As visible in the MRI images (Fig. 1A, B), stabilization of the nucleus pulposus volume from each of the affected discs was achieved immediately following ADCT injection after the first disc herniation for all patients. Despite this, long-term success was elusive as recurrent disc herniation occurred in these patients. In addition, one ADCT patient formed a type-1 Modic change over the prolapsed time period (Fig. 1B). Contrary to the clinical and radiological findings of the tissue structure, which exhibit no concerning abnormalities, the μ-CT studies (Fig. 2) display a substantial difference in X-ray contrast between individual samples.
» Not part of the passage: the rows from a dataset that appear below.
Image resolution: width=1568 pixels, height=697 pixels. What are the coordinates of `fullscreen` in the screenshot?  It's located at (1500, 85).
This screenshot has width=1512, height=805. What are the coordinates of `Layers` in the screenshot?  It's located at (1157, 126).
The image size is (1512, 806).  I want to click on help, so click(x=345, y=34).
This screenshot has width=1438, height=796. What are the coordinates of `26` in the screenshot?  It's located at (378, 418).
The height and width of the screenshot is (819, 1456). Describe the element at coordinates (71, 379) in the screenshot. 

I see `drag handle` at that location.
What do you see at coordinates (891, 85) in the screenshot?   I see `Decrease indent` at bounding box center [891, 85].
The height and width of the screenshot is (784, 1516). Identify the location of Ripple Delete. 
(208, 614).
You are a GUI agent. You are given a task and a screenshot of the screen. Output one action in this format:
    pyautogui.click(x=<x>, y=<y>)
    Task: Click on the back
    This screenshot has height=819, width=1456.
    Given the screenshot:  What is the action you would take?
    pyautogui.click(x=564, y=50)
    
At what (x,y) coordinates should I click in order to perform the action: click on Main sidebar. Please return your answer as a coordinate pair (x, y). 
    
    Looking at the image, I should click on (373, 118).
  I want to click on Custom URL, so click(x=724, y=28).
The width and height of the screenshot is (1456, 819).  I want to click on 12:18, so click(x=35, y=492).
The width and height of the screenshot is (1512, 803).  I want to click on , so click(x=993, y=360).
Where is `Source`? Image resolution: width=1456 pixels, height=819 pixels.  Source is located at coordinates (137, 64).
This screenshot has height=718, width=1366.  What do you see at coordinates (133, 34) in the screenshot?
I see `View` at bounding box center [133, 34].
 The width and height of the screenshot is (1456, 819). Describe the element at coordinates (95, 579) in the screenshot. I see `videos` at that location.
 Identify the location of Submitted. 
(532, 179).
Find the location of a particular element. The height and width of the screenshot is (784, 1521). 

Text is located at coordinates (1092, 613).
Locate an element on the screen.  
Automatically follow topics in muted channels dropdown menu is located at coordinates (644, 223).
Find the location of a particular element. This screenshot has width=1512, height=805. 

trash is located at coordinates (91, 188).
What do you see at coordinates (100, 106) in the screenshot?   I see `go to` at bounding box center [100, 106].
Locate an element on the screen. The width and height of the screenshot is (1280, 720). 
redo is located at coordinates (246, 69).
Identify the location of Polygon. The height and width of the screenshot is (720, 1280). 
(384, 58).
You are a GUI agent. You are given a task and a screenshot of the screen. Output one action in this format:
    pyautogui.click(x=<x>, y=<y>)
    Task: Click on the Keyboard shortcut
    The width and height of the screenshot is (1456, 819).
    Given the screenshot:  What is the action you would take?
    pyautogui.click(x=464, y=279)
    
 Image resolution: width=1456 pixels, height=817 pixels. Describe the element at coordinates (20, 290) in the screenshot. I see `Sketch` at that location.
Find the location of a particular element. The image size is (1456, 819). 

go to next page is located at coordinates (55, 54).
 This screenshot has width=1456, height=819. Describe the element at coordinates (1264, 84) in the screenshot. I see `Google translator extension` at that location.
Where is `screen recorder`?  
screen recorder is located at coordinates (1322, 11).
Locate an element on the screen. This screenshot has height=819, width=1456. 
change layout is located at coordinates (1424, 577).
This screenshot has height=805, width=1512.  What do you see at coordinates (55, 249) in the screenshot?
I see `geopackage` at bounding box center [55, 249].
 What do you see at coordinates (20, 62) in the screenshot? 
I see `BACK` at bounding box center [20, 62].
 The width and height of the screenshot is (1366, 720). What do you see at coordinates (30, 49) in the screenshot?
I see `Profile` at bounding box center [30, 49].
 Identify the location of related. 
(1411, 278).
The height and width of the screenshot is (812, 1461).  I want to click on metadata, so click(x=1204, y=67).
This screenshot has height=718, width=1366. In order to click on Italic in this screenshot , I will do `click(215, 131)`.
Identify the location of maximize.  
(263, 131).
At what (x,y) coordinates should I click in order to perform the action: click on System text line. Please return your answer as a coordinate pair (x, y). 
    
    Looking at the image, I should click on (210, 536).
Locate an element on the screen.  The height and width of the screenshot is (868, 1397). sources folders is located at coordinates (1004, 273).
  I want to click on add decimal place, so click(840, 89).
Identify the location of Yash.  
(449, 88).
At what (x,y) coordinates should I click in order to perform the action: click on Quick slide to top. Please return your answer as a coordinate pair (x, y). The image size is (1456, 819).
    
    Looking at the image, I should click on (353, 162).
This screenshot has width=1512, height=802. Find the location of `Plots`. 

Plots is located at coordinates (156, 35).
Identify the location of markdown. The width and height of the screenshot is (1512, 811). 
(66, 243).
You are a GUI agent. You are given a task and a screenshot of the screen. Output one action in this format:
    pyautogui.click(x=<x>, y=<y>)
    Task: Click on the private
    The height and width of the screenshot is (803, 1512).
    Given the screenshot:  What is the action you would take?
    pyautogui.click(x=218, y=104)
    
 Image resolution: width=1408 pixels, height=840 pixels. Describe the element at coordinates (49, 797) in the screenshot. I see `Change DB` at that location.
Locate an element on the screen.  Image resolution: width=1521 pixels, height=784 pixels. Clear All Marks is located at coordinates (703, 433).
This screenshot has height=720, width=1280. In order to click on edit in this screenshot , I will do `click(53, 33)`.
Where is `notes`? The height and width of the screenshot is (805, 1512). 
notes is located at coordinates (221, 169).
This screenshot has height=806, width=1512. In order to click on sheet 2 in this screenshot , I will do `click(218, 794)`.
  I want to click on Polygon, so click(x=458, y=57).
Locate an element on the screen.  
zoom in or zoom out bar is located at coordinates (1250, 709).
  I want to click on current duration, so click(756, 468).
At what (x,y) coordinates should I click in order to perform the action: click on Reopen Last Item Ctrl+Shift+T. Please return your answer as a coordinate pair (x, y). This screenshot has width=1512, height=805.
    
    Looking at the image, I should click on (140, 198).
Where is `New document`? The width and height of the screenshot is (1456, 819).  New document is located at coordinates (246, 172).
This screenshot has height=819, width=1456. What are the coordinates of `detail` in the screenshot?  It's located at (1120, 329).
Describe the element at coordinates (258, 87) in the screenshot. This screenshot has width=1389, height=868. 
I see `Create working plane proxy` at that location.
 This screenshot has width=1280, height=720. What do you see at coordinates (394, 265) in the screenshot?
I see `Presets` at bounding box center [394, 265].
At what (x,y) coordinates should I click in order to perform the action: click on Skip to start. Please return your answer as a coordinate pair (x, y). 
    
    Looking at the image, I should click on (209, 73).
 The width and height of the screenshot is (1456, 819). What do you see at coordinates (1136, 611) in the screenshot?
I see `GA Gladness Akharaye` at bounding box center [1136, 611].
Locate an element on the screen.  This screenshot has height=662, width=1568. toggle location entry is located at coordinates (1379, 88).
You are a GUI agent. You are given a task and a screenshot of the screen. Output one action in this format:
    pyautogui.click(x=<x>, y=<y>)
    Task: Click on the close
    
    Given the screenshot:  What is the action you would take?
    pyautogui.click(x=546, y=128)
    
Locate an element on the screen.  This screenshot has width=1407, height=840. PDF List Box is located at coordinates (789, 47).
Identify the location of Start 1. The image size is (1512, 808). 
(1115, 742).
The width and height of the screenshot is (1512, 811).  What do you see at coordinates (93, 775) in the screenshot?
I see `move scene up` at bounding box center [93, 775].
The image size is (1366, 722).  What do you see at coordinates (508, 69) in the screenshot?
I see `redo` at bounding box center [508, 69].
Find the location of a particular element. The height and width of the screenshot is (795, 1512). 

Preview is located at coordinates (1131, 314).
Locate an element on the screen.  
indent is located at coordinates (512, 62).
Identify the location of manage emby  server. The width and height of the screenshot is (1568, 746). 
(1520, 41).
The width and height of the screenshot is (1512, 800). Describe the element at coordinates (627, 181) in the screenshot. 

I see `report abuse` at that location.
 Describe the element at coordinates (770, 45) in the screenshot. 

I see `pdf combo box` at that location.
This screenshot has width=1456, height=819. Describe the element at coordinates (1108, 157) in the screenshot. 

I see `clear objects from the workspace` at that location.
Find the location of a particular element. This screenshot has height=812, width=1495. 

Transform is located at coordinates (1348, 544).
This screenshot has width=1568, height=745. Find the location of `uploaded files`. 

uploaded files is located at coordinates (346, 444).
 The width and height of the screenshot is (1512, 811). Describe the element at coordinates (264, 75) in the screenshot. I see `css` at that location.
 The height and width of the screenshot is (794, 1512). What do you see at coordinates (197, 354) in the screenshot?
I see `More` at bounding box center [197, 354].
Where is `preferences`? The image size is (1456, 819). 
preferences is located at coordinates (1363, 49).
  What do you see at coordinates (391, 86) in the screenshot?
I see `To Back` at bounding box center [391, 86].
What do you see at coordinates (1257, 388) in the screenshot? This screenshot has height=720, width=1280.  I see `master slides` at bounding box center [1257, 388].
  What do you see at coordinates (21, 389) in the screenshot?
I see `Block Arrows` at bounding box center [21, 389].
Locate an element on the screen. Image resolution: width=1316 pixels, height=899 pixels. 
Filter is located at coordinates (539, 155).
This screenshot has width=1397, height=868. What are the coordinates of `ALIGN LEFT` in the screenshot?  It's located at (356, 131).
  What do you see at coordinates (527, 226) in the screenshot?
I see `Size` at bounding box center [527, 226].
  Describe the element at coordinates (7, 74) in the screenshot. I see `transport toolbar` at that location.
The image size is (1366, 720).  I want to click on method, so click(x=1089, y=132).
Such a large difference could be investigated by osmium staining the sample to visualize individual collagen structures. However, none of the samples demonstrated a definitive orientation of tissue structures. Group 1 patient samples also exhibited distinct areas of greatly increased radiopacity that varied in size from a few microns (the device’s resolution limit) to several millimeters in size (Fig. 2A). Additionally, circular and elliptical particles exhibited a non-uniform distribution across the Group 1 samples, as demonstrated through 3D reconstruction (Fig. 2B). Interestingly, such particles were not observed in the cross sections of conventionally-treated patients (Fig. 2C). Figure 2D shows the sequestrum from the recurrent herniated disc of a Group 2 patient. Histological analysis of finely cut sample sections was conducted to highlight possible calcium deposits. Prepared tissue samples from Group 1 patients contained stained particles varying from 1 (Fig. 3A) to 10 µm (Fig. 3B), indicating possible calcium deposits. In comparison, the two sections prepared from tissue samples of Group 2 and Group 3 patients displayed no evidence of calcium particles (Fig. 3C, D).

Fig. 1.

Fig. 1

A T2-MRI images of a representative group-1 patient: (left) the situation before micro-sequestrectomy of L4/5; (middle) slight increase in volume and water content by ADCT injection in L4/5; (right) recrudescence disc herniation of L4/5. B T2-MRI images of a group-1 patient with additional Modic changes: (left) the situation before micro-sequestrectomy of L5/S1 Modic Type I; (middle) slight increase in volume and water content by ADCT injection in L5/S1 Modic Type I; (right) recrudescence disc herniation of L5/S1 Modic Type I and increased zone of edema; C Representative T2-MRI images of an group-2 patient: (left) the situation before micro-sequestrectomy of L5/S1; (right) recrudescence without ADCT treatment. D T2-MRI image of a representative group-3 patient, the situation before micro-sequestrectomy L5/S1

Fig. 2.

Fig. 2

μCT images of osmium contrasted disc tissue samples, A μCT cross-section of ADCT- treated patient, marked by I small particles with a diameter of 1 μm; B 3D reconstruction of ADCT-treated patient, marked by II large particles with a diameter of 10 μm; C μCT cross-section of conventionally treated patient–first herniation; D μCT cross-section of conventionally treated patient–second herniation

Fig. 3.

Fig. 3

Light microscopy image of von Kossa staining of disc tissue removed by sequestrectomy after: A Recurrent disc herniation of an ADCT-treated patient (group-1); B Recurrent disc herniation of an ADCT-treated patient (group-1); C Recurrent disc herniation of a conventionally treated patient (group-2); D Single disc herniation of a conventionally treated patient (group-3)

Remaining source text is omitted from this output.